Eça nunca viveu na Casa de Tormes, tendo-a visitado quatro vezes, antes de falecer a 16 de agosto de 1900, em França. Após a sua morte, a sua esposa voltou para Portugal com os filhos. Foi a filha mais velha, Maria Eça de Queiroz de Castro, que se mudou para casa e a foi enchendo de recordações do escritor, desde objectos pessoais a móveis e outras coisas ligadas à actividade de criação, como a secretária onde escrevia de pé ou o armário onde guardava as suas obras. Mais tarde seria o neto do escritor e sua esposa, Maria da Graça Salema de Castro, a dar continuidade ao sonho de criar a Fundação Eça de Queiroz, que nasceu em 1990.
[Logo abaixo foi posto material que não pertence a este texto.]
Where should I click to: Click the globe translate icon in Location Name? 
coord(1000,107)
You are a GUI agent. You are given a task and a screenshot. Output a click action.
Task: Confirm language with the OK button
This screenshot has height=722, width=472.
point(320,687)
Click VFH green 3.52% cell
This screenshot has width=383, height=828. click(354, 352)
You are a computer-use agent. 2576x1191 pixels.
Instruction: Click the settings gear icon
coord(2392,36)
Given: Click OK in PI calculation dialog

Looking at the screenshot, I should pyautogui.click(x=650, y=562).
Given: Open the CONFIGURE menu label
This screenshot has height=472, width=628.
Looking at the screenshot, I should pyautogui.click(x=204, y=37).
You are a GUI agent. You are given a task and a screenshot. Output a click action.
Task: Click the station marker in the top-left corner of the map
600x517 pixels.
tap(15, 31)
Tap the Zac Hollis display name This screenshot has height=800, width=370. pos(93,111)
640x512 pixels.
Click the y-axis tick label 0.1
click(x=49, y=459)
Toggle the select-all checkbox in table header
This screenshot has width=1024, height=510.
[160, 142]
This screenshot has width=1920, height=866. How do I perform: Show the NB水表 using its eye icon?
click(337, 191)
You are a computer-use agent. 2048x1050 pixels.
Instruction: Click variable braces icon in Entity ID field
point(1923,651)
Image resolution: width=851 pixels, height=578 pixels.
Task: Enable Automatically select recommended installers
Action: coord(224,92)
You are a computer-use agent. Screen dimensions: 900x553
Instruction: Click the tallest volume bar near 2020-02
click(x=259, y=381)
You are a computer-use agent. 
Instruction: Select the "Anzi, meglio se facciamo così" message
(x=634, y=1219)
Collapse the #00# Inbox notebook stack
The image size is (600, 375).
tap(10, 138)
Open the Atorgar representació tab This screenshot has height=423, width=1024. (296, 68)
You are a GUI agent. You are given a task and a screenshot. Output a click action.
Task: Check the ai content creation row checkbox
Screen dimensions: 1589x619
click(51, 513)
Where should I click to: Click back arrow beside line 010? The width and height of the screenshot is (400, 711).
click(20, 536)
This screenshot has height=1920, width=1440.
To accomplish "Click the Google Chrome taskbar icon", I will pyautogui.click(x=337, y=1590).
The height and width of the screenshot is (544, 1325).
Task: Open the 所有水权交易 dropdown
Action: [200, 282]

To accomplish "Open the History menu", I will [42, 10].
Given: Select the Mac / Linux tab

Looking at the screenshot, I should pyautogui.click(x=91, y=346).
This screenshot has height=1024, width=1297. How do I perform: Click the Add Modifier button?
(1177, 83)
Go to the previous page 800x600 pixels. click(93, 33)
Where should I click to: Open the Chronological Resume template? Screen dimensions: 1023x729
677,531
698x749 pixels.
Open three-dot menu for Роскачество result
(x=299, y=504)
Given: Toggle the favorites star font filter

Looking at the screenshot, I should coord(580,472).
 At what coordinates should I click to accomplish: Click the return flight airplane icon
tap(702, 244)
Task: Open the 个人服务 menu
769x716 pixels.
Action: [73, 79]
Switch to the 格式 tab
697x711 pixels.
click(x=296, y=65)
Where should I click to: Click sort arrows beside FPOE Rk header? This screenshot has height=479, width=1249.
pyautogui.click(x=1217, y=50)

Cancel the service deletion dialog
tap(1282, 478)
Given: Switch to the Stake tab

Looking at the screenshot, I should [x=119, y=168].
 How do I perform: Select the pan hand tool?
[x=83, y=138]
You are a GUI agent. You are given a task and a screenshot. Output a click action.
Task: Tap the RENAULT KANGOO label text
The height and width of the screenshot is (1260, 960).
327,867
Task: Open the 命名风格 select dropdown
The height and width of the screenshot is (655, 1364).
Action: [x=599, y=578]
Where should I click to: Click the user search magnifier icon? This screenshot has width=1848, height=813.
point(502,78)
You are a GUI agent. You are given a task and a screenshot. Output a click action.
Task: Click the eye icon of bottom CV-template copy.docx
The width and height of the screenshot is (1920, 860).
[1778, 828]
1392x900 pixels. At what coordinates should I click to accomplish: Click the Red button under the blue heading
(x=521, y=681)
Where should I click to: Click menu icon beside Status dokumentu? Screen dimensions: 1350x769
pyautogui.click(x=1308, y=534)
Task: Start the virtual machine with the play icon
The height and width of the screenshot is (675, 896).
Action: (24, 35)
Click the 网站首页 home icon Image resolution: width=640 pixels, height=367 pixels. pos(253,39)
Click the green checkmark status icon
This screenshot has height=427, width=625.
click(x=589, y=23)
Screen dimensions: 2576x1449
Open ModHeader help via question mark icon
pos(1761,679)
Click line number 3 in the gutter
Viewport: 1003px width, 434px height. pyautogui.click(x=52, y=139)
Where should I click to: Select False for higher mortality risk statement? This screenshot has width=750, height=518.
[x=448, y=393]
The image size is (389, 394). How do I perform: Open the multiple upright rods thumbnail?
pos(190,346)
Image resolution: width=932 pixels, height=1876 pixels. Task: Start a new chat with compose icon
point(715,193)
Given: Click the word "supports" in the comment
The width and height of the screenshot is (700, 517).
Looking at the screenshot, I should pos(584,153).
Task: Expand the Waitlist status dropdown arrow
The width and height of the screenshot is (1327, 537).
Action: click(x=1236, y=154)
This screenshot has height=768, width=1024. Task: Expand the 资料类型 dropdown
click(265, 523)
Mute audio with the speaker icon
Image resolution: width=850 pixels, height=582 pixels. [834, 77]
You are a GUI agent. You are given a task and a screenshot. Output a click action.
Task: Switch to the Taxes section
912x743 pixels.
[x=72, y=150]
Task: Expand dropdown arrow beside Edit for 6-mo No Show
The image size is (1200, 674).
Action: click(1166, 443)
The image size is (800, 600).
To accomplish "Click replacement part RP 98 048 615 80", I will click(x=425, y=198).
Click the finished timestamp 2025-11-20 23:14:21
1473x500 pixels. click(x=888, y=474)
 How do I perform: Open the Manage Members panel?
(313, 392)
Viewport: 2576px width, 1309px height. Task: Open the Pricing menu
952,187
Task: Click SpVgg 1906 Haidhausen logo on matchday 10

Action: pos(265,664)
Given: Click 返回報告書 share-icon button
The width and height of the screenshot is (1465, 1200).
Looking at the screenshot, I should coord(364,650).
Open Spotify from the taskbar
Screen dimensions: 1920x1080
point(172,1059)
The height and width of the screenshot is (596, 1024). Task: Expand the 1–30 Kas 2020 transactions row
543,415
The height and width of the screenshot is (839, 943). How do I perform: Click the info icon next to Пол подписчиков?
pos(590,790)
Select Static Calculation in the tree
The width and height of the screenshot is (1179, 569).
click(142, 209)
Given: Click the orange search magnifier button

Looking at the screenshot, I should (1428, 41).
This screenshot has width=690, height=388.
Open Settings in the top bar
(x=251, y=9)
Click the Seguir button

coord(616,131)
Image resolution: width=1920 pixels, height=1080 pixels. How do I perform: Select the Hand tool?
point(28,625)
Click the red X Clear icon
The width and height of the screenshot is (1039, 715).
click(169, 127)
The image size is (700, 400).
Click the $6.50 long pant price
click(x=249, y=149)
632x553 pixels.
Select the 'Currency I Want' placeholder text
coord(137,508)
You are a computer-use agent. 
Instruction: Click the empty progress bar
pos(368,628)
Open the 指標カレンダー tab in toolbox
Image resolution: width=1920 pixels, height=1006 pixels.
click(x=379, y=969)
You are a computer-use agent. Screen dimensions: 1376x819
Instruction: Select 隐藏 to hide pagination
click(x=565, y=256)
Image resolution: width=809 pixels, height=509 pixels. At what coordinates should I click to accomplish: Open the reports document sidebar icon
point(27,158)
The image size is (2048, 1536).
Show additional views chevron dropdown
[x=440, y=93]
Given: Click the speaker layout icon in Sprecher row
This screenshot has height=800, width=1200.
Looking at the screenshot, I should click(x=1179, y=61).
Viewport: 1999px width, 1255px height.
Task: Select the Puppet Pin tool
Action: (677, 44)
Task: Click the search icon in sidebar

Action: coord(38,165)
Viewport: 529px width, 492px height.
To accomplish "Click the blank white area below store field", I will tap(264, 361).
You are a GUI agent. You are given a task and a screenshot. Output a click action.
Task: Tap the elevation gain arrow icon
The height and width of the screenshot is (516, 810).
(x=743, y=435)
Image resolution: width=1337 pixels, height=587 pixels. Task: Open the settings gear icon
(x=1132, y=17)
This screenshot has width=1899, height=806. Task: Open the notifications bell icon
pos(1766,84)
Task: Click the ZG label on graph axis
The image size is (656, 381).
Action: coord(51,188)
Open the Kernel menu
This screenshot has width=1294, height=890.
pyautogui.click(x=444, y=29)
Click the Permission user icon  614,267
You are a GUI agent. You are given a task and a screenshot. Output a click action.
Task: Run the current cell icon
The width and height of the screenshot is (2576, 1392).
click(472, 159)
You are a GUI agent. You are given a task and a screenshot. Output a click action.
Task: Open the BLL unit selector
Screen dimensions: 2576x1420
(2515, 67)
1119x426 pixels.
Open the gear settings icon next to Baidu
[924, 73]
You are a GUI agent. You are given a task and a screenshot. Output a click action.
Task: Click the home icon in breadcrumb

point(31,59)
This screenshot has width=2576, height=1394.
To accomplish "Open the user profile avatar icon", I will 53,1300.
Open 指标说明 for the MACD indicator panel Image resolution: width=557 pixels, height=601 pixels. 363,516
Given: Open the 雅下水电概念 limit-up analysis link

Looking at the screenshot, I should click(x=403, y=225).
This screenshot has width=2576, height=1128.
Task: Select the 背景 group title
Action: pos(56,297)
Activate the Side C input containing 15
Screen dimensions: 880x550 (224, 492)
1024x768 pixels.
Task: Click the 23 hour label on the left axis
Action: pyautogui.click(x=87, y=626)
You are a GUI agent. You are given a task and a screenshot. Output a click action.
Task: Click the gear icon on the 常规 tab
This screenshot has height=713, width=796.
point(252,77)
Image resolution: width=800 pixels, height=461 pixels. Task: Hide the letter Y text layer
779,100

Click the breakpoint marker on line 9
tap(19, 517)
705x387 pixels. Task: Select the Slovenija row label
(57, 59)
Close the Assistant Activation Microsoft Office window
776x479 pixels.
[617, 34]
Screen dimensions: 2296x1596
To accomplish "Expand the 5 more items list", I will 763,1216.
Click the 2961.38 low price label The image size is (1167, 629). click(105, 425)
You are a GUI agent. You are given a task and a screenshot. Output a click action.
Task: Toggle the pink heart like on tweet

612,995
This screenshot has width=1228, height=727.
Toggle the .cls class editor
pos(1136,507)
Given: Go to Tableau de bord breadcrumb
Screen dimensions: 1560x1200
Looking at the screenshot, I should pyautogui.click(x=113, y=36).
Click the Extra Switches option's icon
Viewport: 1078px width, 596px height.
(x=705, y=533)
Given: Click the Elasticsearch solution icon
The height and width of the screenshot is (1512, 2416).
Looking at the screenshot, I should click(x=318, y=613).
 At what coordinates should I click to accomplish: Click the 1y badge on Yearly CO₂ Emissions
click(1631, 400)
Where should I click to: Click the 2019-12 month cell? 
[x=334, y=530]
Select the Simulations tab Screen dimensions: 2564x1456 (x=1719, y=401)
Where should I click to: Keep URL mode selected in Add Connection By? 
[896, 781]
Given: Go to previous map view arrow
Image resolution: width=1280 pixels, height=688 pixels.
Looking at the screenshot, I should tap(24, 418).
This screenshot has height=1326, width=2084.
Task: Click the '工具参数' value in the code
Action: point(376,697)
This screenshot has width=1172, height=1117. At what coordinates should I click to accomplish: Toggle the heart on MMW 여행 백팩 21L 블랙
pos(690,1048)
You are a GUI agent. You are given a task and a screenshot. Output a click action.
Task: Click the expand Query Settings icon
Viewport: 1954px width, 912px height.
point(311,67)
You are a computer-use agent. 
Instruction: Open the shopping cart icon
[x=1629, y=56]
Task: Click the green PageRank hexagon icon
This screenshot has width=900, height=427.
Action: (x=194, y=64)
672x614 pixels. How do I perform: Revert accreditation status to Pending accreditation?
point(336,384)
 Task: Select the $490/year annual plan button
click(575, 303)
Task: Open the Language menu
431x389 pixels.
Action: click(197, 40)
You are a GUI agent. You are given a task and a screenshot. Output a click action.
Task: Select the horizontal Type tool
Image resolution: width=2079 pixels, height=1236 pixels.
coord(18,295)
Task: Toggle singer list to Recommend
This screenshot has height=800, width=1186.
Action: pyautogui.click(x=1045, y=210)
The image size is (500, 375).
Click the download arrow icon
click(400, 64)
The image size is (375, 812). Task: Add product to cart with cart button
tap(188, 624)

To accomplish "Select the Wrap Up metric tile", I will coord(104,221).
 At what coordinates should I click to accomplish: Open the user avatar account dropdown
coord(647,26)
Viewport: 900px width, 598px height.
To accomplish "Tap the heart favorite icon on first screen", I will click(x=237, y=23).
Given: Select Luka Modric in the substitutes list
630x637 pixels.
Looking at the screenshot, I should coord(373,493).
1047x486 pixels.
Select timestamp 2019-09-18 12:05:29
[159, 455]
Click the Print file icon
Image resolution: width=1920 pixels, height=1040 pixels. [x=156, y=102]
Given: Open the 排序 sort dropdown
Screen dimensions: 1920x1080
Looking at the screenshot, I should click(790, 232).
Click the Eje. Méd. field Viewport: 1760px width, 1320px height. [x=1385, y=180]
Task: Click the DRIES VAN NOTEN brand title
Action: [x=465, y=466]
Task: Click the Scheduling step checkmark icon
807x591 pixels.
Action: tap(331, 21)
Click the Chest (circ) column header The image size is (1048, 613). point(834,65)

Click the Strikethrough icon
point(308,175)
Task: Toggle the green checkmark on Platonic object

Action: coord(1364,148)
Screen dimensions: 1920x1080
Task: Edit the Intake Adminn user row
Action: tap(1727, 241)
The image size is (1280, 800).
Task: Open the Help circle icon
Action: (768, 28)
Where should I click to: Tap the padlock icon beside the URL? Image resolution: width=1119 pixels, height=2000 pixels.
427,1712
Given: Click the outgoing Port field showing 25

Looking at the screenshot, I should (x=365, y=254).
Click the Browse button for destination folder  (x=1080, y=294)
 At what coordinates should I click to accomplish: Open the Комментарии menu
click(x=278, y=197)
Na primeira sala visitada encontramos os três únicos objetos que estavam na casa originalmente, ainda antes de Eça a visitar pela primeira vez. Podemos ver o arcaz de sacristia, onde se guardavam os pagamentos do padre; aquela que ficou conhecida como “cadeira de Jacinto”, a única cadeira que Eça tinha disponível na propriedade e a mesa onde Eça comeu o famoso arroz de favas.
Na casa é possível também ver grande parte dos pertences de Eça, como os móveis da casa em Neully, aonde faleceu, a escrivaninha feita por medida e onde escrevia de pé, parte da sua biblioteca, presentes recebidos, condecorações, o seu quarto, sala de jantar, as suas fotografias, os quadros oferecidos pelo rei D. Carlos e até parte do seu cabelo que a esposa guardou como recordação. Grande parte dos seus pertences viajaram de Paris até Santa Cruz do Douro, para transformar a Casa de Tormes num museu onde o escritor em tudo é lembrado.
Além dos objetos de Eça, encontramos vários objetos mais recentes, uma vez que a casa foi habitada pelos seus descendentes, até 2015, quando faleceu Maria da Graça Salema de Castro, presidente e fundadora da Fundação Eça de Queiroz, e esposa de um dos seus netos.
"Deste arroz com fava, nem em Paris"
Quando Eça decidiu sair de Paris em direção a Santa Cruz do Douro, enviou uma carta aos caseiros indicando os cuidados que deveriam tomar para a sua chegada e estadia. No entanto, a carta perde-se e quando Eça chega à casa nada estava preparado. Os caseiros acabam por preparar a Eça um simples arroz de favas, apanham um dos frangos que tinham a perambular pela propriedade e fritam-no. Eça, que odiava favas e estava acostumado à fina gastronomia parisiense, fica deliciado com aquele prato.
"Jacinto, em Paris, sempre abominara favas! … Tentou todavia uma garfada tímida – e de novo aqueles seus olhos, que pessimismo enevoara, luziram, procurando os meus. Outra larga garfada, concentrada, com uma lentidão de frade que se regala. Depois um brado: – Óptimo!… Ah, destas favas, sim! Oh que fava! Que delícia!"